The first two songs on Tohuvabohu suggest Germany’s legendary industrialists KMFDM stumbling right out of the gate, tripped up by conventions meant to be abandoned long ago or simply avoided outright. For one thing, lampooning your fame and your industry with an ironic band theme song on almost every album—here, first track “Superpower”—eventually becomes, you know, part of your fame and your industry. For another, one overly cutesy descending synth passage threatens to undermine the classic aggression of “Looking for Strange.”
Given these issues, we can’t help but wonder aloud if album #15 is a death knell for KMFDM. Then the title track kicks in and almost all is forgiven, not to mention explained. Its name derived from Hebrew meaning “wild and chaotic”—the state of the earth before Creation—the song represents the album as a whole, Sascha Konietzko and his team (vocalist wife Lucia Cifarelli, guitarists Steve White and Jules Hodgson, drummer Andy Selway) bravely if not always successfully exploring new languages and interpreting multiple genres.
“Saft und Kraft,” for example, is a slyly programmed nod to straight-up metal. Cifarelli might be the weakest link in this version of the band, but on “Fait Accompli” and “Bumaye” she still manages to outshine other hard-rockin’ ladies like those from Lacuna Coil and Paramore.
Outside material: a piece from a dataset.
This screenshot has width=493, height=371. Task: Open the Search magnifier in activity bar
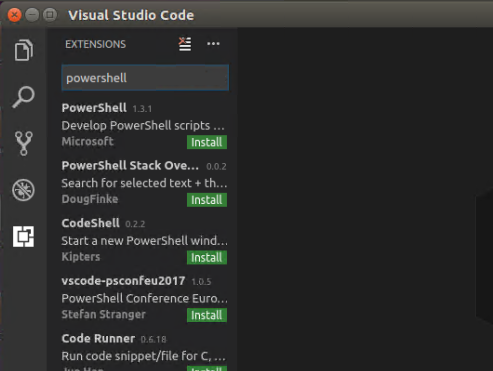(23, 97)
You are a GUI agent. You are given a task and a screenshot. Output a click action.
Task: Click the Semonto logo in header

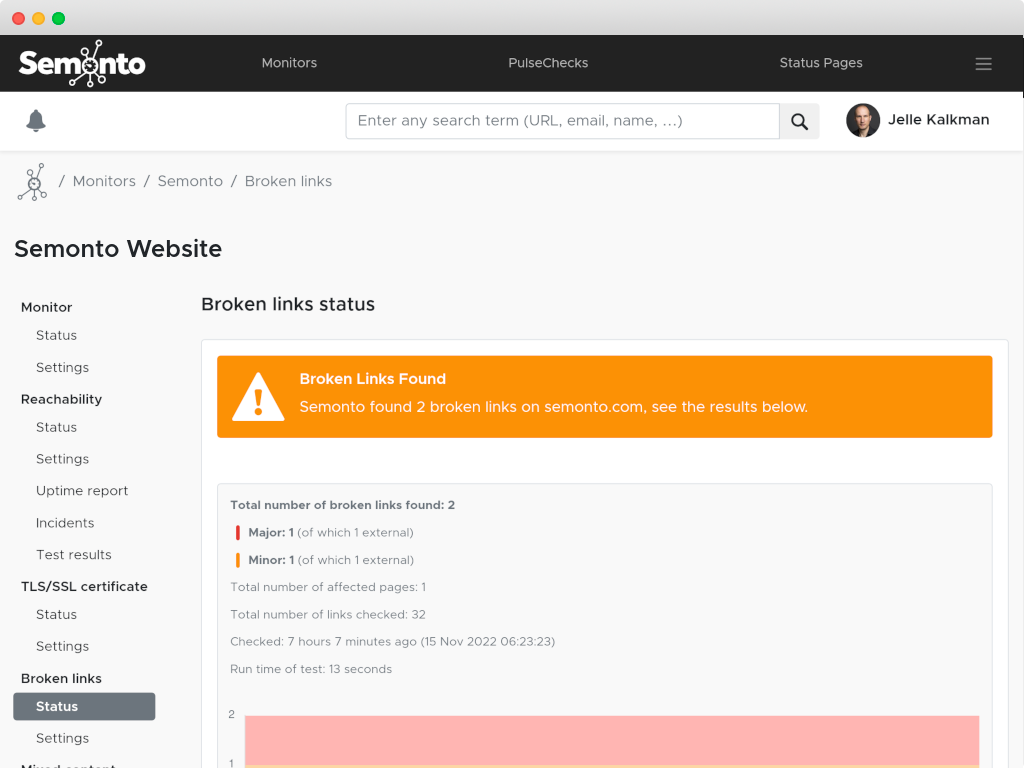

Even their cover of the Liaisons Dangereuses song “Los Niños Del Parque” reintroduces not just a keyboard riff but the definitive sound of a musical movement once heard deep on 1991’s Naïve.
Maybe the samples are a little safer than during KMFDM’s first peak in the late ’80s and early ’90s. Maybe the guitar riffs are a bit cleaner than during their second peak, around the time of “A Drug Against War” and “Juke Joint Jezebel.” Nevertheless, Tohuvabohu reveals itself as a reinvigorated blend of KMFDM’s martial vocals and scraping atmospherics.